Mr. Barroso sought to put the split in a positive light, saying he was most pleased that there were no deep divisions between the 17 euro zone countries and the rest of the nine euro “outs” - a clear reference to French president Nicolas Sarkozy’s desire for a “two-speed Europe” that excluded non-euro members.
“This was the greatest risk ahead of the summit,” he said. “This is not an agreement at 17-plus, but an agreement at 27-minus.”
On Monday Mr. Cameron defended his use of the British veto at last week’s European Union summit as in the “national interest”, but the strains placed on his coalition government were laid bare when his deputy, Nick Clegg, refused to sit alongside him in the House of Commons.
Mr. Clegg, leader of the pro-European Liberal Democrats, claims the veto was bad for British business and would leave the UK isolated. But the prime minister was cheered by Tory MPs who claimed he had shown “bulldog spirit”.
Mr. Cameron’s refusal to agree an EU treaty change to reinforce euro zone fiscal discipline in the absence of safeguards for the City of London continues to cause anger across Europe.
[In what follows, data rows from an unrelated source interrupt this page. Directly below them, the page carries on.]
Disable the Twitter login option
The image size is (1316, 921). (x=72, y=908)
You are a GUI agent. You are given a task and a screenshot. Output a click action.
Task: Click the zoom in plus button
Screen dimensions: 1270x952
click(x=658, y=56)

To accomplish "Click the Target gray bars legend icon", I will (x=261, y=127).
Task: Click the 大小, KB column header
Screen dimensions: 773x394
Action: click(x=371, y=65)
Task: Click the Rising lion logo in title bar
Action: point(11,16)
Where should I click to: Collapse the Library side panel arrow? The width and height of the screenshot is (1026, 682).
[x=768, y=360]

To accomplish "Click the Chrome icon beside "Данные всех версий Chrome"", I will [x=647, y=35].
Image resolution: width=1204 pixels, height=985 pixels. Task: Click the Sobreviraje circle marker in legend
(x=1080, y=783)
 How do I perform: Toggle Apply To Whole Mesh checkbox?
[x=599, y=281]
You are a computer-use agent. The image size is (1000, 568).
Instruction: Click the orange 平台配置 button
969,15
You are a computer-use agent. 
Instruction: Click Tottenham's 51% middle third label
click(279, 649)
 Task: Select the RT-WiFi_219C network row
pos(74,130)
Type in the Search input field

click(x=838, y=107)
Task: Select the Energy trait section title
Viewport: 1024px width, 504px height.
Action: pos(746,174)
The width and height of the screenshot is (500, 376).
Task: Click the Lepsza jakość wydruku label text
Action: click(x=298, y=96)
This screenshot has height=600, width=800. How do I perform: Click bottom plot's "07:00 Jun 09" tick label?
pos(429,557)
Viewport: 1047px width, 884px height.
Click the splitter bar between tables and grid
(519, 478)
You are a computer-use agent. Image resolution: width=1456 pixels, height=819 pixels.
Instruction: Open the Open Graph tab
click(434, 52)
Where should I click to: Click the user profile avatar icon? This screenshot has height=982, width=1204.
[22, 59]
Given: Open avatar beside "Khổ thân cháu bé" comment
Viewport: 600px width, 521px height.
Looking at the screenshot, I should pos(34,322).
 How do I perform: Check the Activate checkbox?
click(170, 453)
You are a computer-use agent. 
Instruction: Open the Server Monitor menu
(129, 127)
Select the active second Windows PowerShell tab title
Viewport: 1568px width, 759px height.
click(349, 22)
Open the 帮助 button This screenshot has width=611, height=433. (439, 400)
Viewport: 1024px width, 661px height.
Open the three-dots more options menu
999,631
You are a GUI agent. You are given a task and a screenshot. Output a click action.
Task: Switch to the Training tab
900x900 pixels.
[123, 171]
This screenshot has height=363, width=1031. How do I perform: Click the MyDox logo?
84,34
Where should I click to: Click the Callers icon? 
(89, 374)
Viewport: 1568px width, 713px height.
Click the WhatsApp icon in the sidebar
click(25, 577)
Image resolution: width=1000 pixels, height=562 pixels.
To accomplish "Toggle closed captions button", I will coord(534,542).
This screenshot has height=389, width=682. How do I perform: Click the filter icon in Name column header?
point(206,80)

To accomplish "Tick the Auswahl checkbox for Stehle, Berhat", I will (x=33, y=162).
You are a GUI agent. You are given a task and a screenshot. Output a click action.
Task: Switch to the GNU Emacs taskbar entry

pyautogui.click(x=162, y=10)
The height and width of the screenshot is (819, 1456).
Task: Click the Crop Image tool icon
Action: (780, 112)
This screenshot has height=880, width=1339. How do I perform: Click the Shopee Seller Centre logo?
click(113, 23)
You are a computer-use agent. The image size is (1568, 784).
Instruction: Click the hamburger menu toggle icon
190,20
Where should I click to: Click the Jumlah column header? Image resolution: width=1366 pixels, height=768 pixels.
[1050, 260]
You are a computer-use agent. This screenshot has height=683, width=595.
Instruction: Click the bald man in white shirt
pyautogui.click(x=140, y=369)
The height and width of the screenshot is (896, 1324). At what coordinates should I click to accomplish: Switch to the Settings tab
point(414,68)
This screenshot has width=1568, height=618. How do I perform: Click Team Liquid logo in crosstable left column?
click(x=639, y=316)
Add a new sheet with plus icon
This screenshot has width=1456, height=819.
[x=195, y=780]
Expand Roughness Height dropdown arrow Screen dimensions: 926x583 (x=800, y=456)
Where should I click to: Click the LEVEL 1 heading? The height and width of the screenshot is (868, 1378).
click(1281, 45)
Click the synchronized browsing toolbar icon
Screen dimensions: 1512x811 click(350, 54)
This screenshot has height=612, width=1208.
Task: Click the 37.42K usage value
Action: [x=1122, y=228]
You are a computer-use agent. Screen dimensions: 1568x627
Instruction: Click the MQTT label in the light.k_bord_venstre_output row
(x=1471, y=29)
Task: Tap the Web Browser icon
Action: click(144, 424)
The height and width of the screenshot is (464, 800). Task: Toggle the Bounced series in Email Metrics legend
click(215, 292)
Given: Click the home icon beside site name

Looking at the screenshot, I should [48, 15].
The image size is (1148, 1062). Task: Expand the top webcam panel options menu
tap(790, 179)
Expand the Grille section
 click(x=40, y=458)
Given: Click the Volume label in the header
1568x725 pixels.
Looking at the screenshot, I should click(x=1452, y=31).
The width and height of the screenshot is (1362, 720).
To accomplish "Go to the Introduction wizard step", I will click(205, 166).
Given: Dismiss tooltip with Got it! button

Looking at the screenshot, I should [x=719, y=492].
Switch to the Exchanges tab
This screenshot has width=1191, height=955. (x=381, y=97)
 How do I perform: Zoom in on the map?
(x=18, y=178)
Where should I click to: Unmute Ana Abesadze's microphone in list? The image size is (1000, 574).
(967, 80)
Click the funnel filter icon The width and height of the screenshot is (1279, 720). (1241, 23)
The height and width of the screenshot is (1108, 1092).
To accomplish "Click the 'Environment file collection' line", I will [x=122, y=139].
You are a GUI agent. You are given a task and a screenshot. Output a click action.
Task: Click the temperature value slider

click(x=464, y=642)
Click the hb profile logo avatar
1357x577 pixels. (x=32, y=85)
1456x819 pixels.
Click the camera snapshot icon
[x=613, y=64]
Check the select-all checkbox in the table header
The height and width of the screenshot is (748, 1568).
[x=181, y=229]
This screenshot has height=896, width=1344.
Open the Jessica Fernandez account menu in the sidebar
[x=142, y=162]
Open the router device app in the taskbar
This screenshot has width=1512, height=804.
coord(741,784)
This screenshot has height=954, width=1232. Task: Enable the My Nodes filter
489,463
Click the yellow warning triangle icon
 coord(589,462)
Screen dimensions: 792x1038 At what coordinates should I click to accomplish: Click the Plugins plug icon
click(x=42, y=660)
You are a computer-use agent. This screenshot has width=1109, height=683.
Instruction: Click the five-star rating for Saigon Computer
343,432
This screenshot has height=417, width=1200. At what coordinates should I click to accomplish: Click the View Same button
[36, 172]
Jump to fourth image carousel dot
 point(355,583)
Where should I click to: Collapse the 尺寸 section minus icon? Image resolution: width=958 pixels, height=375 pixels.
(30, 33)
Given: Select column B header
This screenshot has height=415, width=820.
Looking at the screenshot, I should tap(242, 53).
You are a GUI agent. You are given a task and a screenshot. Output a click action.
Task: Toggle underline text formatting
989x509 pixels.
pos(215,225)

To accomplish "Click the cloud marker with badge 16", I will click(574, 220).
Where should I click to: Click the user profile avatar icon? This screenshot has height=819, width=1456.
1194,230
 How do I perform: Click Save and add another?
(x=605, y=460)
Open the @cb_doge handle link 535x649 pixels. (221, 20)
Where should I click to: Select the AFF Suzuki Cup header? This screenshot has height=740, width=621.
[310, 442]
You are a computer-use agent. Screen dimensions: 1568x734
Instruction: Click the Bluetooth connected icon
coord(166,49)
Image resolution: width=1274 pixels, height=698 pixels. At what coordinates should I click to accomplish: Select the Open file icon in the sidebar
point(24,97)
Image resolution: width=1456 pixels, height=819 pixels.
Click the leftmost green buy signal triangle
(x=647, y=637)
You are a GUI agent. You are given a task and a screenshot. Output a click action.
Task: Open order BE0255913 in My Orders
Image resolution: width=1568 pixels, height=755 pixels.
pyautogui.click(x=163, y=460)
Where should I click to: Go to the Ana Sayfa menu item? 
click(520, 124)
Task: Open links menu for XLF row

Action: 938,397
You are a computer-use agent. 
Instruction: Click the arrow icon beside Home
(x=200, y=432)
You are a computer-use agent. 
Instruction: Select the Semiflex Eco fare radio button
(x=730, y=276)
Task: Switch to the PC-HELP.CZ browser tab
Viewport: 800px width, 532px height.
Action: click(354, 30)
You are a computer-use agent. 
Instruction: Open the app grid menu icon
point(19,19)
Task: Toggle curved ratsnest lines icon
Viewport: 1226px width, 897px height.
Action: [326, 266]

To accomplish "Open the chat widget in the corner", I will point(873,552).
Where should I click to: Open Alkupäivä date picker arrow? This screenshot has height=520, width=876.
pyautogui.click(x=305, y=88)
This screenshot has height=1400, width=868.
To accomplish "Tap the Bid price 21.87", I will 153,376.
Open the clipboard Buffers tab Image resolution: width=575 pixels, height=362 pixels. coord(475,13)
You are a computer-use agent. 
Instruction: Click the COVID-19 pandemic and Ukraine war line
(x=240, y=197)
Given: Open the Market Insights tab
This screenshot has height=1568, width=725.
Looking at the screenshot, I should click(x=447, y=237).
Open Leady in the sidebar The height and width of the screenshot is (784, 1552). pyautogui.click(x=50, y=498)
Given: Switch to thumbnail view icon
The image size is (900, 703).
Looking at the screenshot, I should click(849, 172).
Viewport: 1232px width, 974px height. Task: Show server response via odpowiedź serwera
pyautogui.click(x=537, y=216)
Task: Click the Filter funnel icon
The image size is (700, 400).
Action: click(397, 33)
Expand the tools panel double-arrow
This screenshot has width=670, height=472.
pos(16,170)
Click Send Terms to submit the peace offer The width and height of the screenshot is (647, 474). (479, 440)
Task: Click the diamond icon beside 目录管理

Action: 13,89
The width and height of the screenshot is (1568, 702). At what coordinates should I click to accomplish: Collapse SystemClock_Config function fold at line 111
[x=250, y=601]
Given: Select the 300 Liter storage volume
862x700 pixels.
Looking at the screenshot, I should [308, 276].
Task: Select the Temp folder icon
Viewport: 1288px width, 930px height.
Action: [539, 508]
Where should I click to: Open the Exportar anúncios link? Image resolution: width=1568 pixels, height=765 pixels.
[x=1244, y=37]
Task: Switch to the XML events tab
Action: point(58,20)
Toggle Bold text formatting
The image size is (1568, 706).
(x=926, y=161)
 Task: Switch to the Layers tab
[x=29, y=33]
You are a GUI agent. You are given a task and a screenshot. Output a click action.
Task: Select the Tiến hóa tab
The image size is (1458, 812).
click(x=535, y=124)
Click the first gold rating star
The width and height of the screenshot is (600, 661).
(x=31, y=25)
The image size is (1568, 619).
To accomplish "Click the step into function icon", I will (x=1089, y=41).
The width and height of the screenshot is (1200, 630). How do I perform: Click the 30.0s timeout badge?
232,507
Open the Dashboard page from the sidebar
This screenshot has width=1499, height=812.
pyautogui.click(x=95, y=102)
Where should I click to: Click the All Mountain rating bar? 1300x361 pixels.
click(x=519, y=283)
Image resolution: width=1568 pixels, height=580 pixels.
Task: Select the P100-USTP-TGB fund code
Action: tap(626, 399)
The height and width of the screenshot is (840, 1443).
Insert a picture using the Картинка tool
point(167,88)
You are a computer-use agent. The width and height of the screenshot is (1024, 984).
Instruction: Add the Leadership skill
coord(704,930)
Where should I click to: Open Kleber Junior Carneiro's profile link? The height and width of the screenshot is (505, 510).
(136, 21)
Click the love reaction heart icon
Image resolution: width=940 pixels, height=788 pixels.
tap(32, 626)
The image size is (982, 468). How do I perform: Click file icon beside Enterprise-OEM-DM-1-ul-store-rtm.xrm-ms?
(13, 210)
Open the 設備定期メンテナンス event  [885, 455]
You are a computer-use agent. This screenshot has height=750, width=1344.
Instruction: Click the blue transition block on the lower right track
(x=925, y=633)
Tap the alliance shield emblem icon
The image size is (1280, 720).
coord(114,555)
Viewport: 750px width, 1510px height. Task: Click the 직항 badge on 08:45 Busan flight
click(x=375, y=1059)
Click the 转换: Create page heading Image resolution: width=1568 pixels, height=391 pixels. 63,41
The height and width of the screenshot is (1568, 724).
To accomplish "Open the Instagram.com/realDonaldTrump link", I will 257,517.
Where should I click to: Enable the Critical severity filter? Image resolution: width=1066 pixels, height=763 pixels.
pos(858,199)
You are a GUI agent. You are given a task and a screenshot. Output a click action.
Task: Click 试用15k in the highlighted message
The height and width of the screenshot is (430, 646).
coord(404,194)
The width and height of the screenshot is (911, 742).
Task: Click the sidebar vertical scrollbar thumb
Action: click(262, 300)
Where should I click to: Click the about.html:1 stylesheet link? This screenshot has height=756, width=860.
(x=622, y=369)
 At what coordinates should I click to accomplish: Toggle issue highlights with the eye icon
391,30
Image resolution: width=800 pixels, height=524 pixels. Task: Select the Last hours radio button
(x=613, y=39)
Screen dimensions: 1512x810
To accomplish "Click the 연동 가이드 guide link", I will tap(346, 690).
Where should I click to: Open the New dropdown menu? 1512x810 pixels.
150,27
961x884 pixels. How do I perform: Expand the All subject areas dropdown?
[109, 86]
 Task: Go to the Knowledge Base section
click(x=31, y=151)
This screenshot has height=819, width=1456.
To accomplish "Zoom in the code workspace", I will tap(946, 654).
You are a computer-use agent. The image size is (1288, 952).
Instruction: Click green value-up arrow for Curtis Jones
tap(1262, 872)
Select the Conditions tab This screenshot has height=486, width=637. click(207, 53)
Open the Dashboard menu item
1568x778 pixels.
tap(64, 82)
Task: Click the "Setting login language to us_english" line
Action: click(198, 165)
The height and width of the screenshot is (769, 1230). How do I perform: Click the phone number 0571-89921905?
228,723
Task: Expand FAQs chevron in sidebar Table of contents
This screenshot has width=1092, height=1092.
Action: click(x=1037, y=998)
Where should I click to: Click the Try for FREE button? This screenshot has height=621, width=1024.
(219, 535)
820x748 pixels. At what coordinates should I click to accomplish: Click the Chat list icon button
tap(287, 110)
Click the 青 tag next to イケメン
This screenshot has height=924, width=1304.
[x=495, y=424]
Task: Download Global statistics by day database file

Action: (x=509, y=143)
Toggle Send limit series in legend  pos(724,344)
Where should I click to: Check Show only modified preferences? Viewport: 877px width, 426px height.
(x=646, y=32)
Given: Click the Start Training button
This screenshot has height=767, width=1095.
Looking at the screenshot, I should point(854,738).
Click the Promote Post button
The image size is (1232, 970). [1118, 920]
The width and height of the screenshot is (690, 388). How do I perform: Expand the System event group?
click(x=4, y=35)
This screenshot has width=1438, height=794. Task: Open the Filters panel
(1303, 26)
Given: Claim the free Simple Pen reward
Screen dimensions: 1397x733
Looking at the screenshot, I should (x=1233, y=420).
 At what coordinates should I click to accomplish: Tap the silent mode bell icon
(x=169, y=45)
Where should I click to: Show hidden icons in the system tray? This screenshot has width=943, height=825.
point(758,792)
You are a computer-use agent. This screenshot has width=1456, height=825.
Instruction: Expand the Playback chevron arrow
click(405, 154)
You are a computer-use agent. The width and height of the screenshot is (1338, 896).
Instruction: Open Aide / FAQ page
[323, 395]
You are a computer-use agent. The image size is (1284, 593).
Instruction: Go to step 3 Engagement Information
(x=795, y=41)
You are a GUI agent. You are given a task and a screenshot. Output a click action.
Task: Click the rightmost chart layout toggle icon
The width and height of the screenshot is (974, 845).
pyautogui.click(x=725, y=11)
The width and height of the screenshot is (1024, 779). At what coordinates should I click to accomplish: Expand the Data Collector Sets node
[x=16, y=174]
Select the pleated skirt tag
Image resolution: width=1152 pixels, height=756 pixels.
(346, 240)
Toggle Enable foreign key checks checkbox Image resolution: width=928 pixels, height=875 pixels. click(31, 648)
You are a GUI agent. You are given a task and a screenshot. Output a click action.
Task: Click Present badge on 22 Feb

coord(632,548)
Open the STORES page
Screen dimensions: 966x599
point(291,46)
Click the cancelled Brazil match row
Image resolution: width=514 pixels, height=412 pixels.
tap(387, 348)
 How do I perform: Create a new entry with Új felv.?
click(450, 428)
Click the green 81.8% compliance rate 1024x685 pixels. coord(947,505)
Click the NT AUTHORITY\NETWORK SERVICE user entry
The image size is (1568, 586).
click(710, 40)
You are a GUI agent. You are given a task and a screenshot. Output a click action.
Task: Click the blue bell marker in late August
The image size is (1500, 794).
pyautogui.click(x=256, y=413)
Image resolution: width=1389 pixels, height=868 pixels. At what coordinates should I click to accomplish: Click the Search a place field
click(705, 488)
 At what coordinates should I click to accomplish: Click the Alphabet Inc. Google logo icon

That could be further inflamed by Britain’s refusal to take part in an urgent €200-billion funding boost for the International Monetary Fund to tackle the crisis.
A euro zone statement issued at the Brussels summit said the 17 euro area members and “other member states” would consider and confirm within 10 days the provision of the extra funds in the form of bilateral loans.
The Treasury said that any extra British funding would be part of a wider global effort - possibly agreed through the G20 next year - and could not be a substitute for the euro zone doing its part to resolve the crisis.
Hillary Clinton, U.S. secretary of state, said the British veto would not affect US dealings with either the U.K. or the EU. “Our concern has not been over the position that the U.K. has taken, it’s whether the decisions made by other members of the euro zone countries within the EU will work,” she said.
The split with Britain has distracted attention from the fact that the separate treaty agreed by up to 26 EU members has not settled market nerves.
The euro, equities and bonds tumbled amid fears of mass downgrades of euro zone government debt and growing doubts about the agreement. The euro dropped to a two-month low against the dollar while Italian equities fell 3.8 per cent.
In an attempt to heal the rift with Mr. Clegg, Mr. Cameron’s House of Commons statement was conciliatory in parts and included a promise that he would have an “open mind” on suggestions the signatories to the new treaty could have access to EU institutions like the European Court of Justice and European Commission to enforce fiscal discipline - a softening of the previous British position.
Ed Miliband, Labour leader, asked whether Mr. Cameron’s statement meant he had achieved anything in Brussels, other than to leave Britain “without a voice”.
Olli Rehn, the EU’s economic chief, added his voice to critics of the British decision, saying it risked putting the U.K. “on the sidelines” of European decision-making. Mr. Rehn added that the decision would not shield the City of London from any EU financial regulations.